WORK TO DO »
**1)** In the cyclone adhesion excerpt below, at what value was the cyclone's air mass flow rate fixed?
**2)** From the cyclone adhesion excerpt below, extract verbatim the passage from "2.1. Characteristics and" up to and including "observations were given.".
[Begin EXCERPT PROVIDED]
2.1. Characteristics and mechanisms of particle adhesion patterns in cyclone
In this section, characteristics and mechanisms of particle adhesion patterns were studied Particle adhesion patterns were visualised during and after the experiment and explanations for experimental observations were given.
2.1.1. Experiment setup
The test rig to investigate particle adhesion patterns consisted of a triboelectric charge generator (TCG), a cyclone, a fibre filter, an air pump with a pump voltage adjustor and sensors for pressure and air mass flow rate measurement. A detailed description of test rig can be found in . The air mass flow rate of the cyclone was fixed at 2.1 g/s. Four particle load rates were tested. They were 0.28, 0.60, 0.75, and 0.96 g/m3, respectively. The duration of each test was 20 min. The environmental temperature and humidity during the experiment was 20 ± 2°C and 50 ± 5% RH, respectively. The variation of room pressure was less than 5% of 101 kPa.
2.1.2. Experiment results
After the experiment, pictures of particle adhesion patterns were taken. It was found that there were three types of particle adhesion patterns in cyclone. One was large-scale spiral patterns (SPs), one was small-scale wave patterns (WPs) and the last one was the thick adhesion layer (TAL), which was within 10 mm away from cyclone tip, as shown in Figure 2. Large-scale SPs were spiral lines that started from the upper part of the conical part and ended at the cyclone tip. It was found that SPs was caused by the spiral particle trajectory in cyclone . Moreover, the TAL was a sudden increment of thickness of particle adhesion near the cyclone tip. It was believed that the cause for the TAL was due to the low wall shear stress induced by the precessional bent vortex end (PBVE) at the cyclone tip . In addition, small-scale WPs were found to be embedded in the large-scale SPs. The WPs were similar to droplet patterns and chevron patterns [7, 8]. They were small-scale approximate periodic discrete patterns in the cyclone.
[End EXCERPT PROVIDED]
[Begin DATA LINES]
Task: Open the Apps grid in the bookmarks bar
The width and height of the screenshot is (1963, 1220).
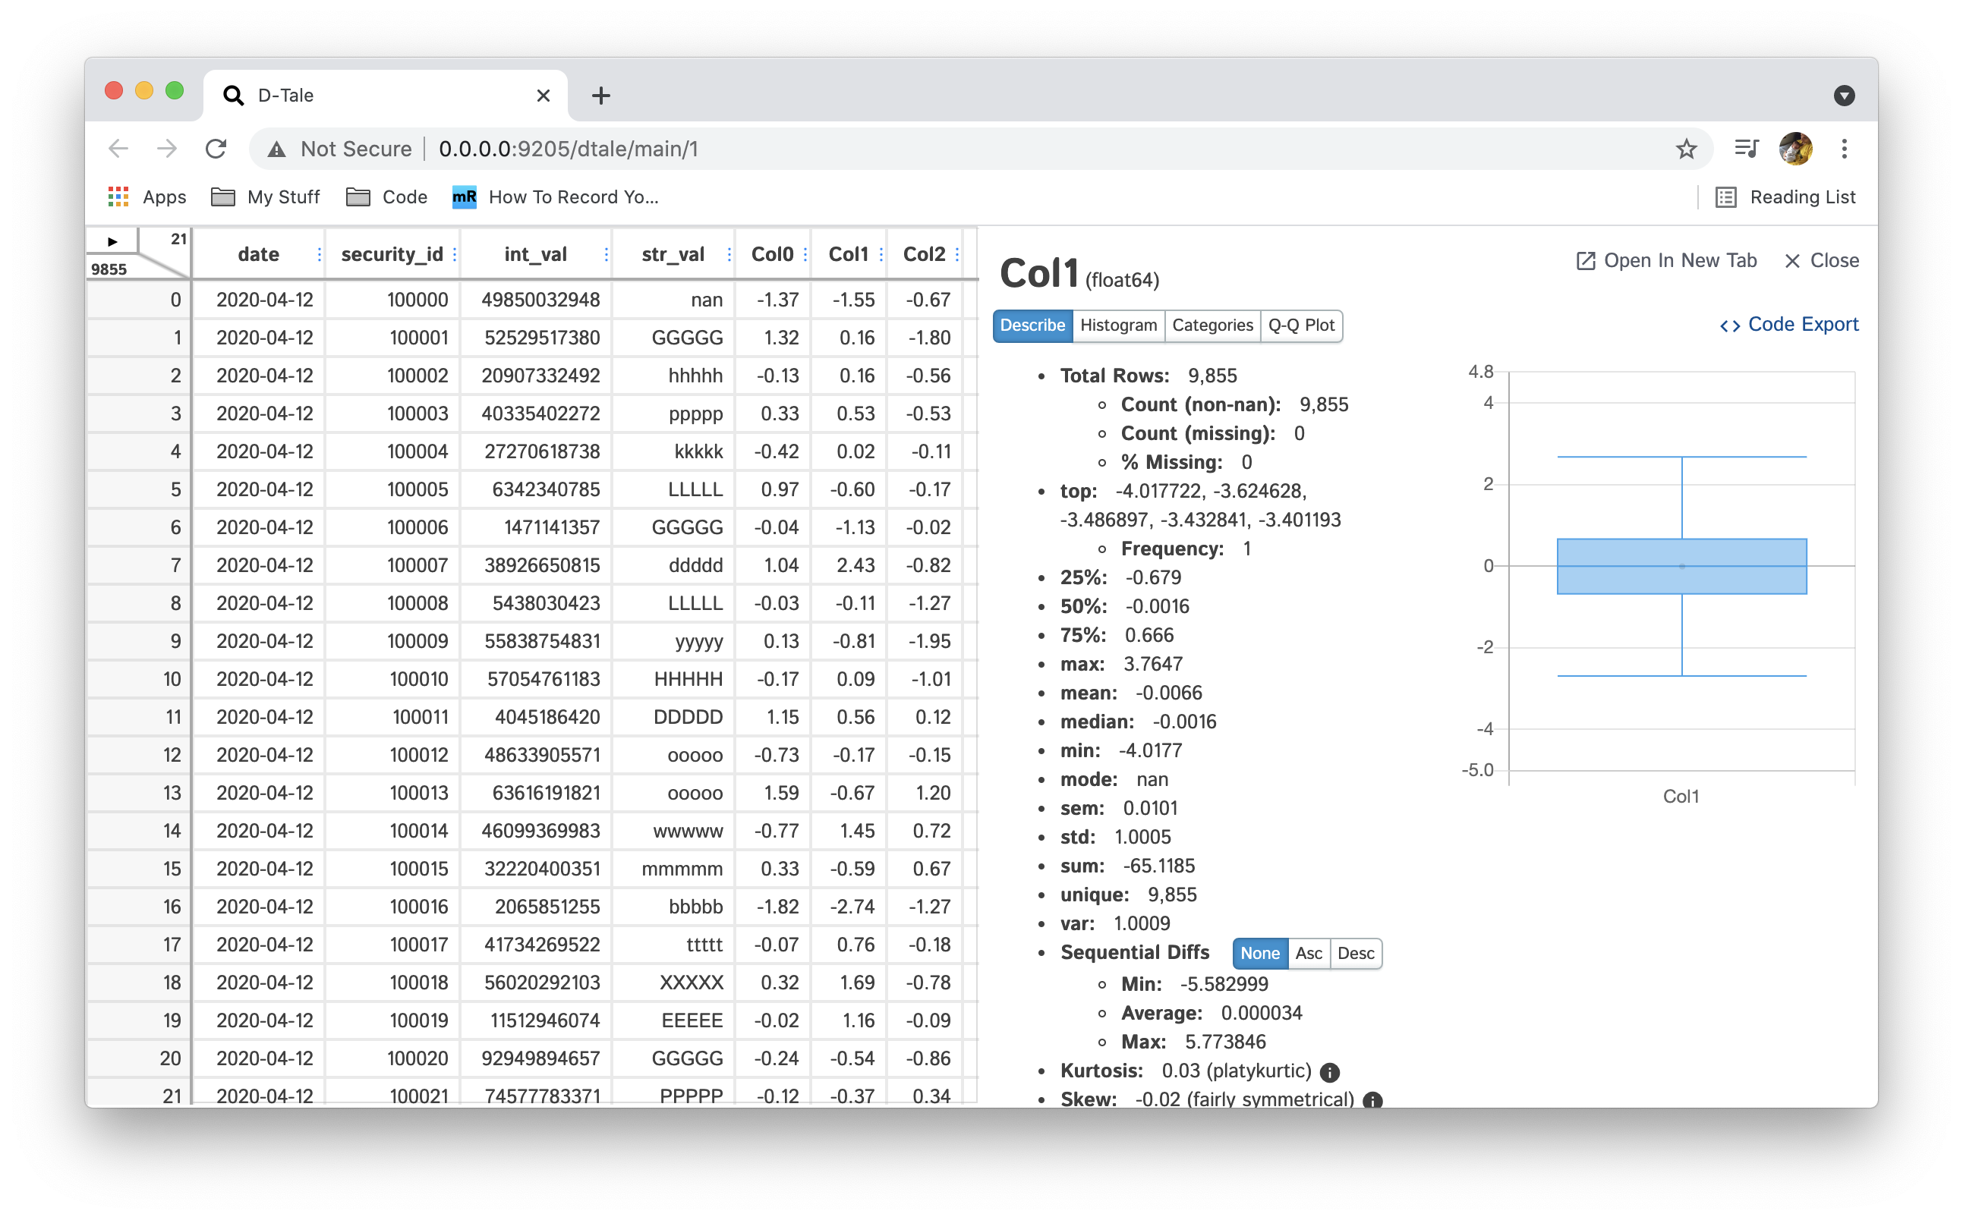Action: click(x=119, y=197)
[End DATA LINES]
LIST OF SOLUTIONS »
**1)** 2.1 g/s

**2)**
2.1. Characteristics and mechanisms of particle adhesion patterns in cyclone
In this section, characteristics and mechanisms of particle adhesion patterns were studied Particle adhesion patterns were visualised during and after the experiment and explanations for experimental observations were given.